= Helen Barbara Kruger =

American businesswoman (1913–2006)

Helen Barbara Kruger (July 29, 1913 – April 7, 2006) also known as Bobbie Nudie, was an American apparel designer and retailer.

Kruger was born in Mankato, Minnesota. She met her future husband Nudie Cohn at her parents’ boarding house. He had done time in Leavenworth for trafficking in drugs, but they fell in love and moved to New York City.

They returned to Mankato to marry, then opened a business called Nudie's for the Ladies in Manhattan in 1934, which sold g-strings and lingerie to showgirls. It was around this time that Helen and Nudie had their only child, Barbara Cohn.
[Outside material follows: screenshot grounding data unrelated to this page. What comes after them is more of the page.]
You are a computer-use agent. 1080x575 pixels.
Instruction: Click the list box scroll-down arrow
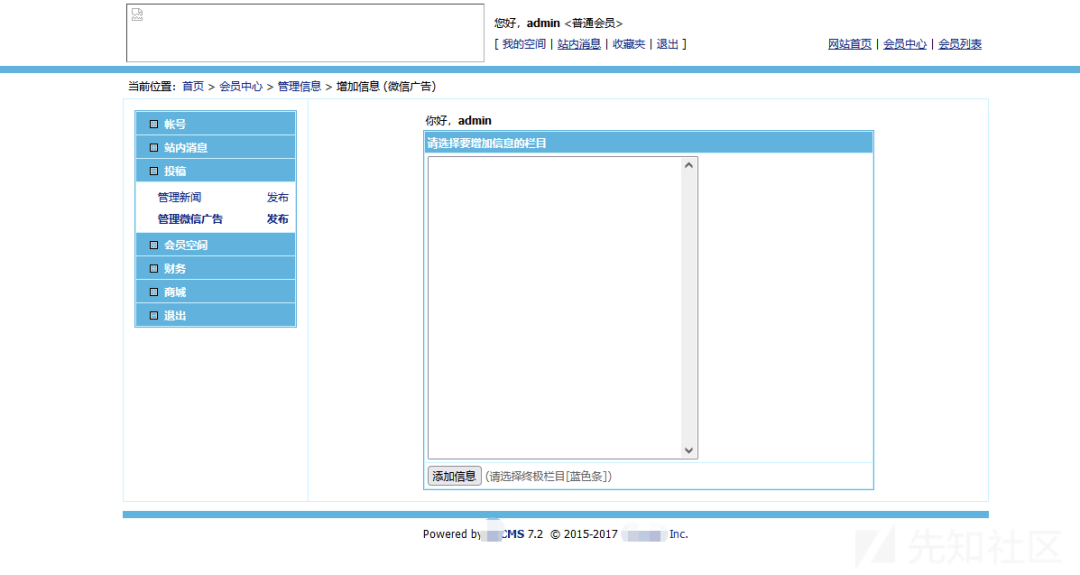(688, 450)
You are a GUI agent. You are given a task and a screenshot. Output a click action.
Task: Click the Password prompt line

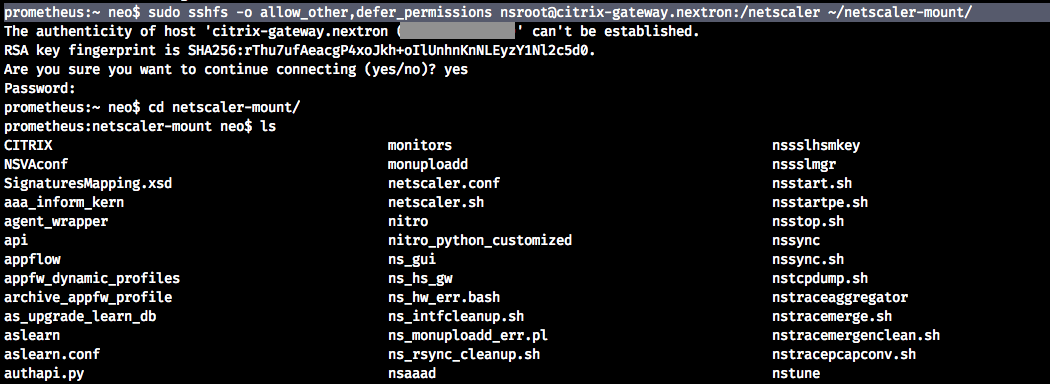(x=40, y=88)
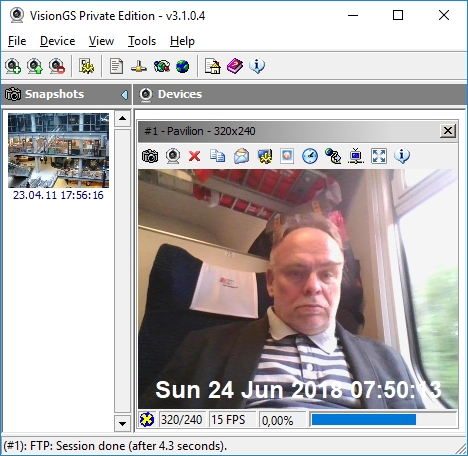Open the scheduler clock icon

pyautogui.click(x=310, y=156)
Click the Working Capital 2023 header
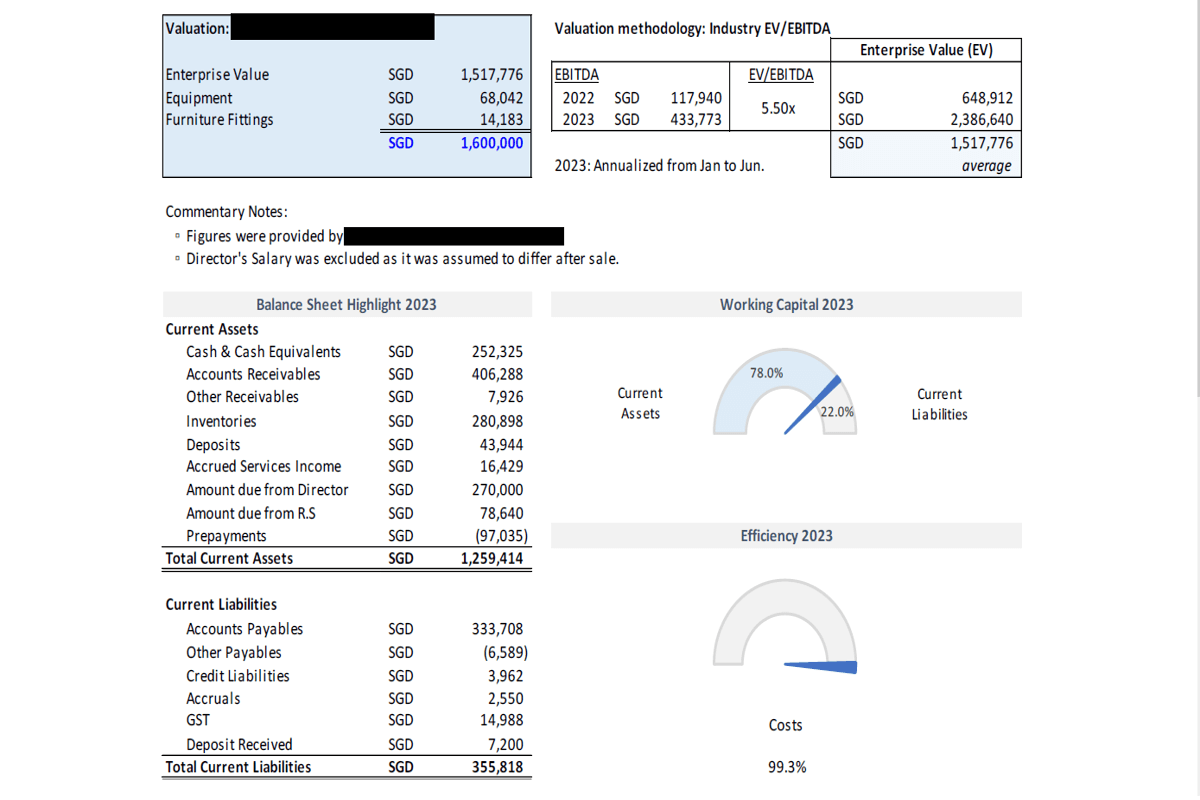Image resolution: width=1200 pixels, height=800 pixels. 785,304
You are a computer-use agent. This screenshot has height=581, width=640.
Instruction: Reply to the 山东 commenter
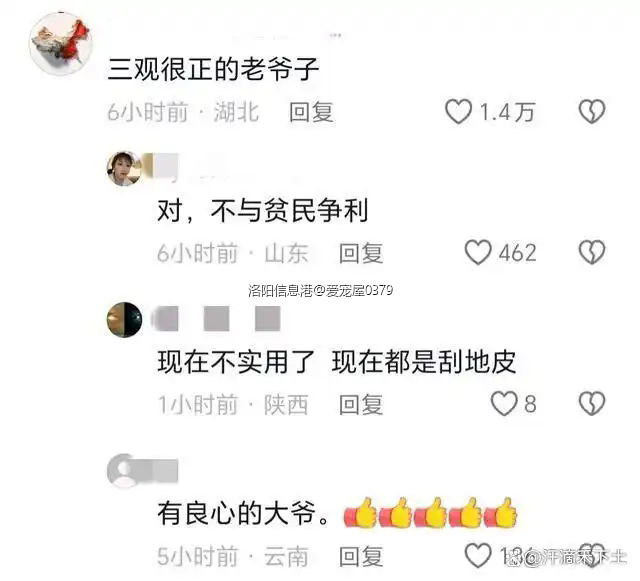click(361, 253)
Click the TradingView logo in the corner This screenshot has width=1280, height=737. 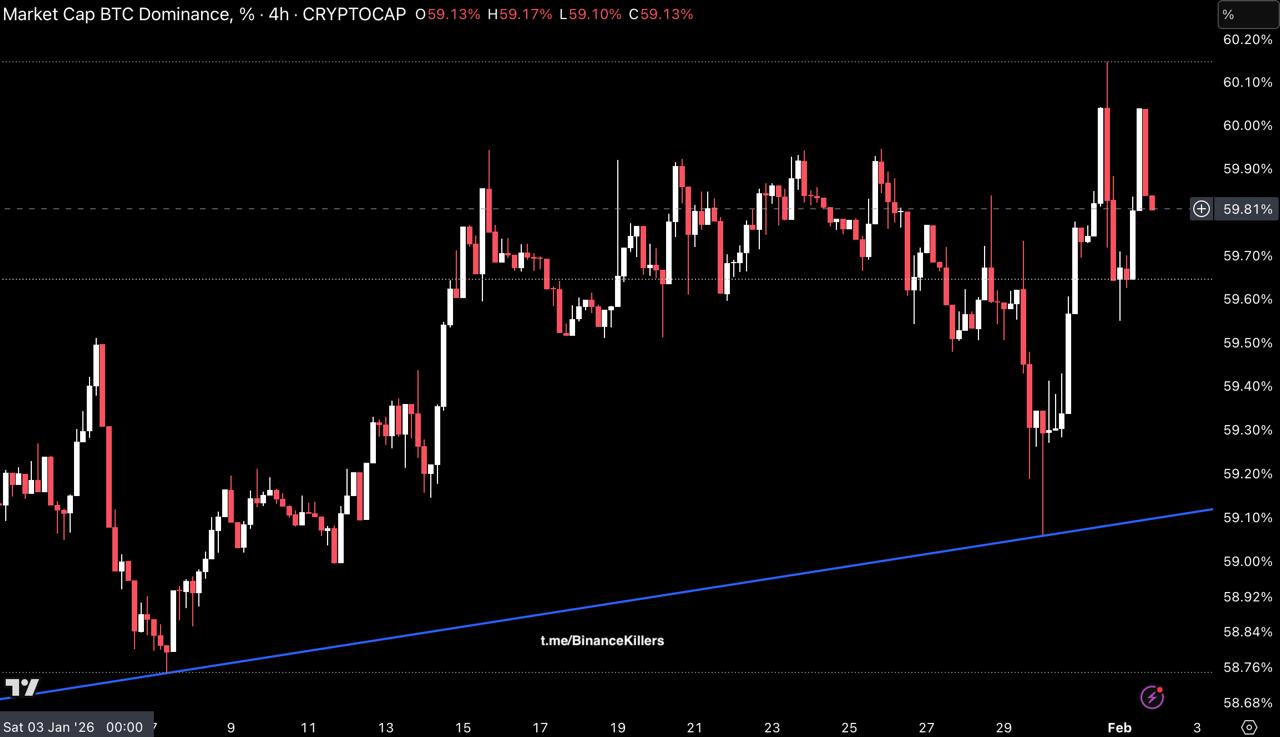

Later, in Hollywood, her husband made many rhinestone-studded costumes for Tex Williams, Hank Williams, Cher, Elton John, Buck Owens, Clint Eastwood, John Lennon, Gene Autry, Roy Rogers and Dale Evans. Among their most famous creations was a $10,000 gold lamé suit for Elvis Presley, designed and created by Nudie. Helen, or "Bobbie" as she was more famously known, was considered to do merchandising and sales at Nudies.

Nudie Cohn died in 1984. Bobbie, her sister Edith, daughter Barbara and granddaughter carried on after this until the Nudie's store was finally closed in 1994.

She died in Valencia, California, aged 92. She is buried at Forest Lawn Memorial Park (Hollywood Hills).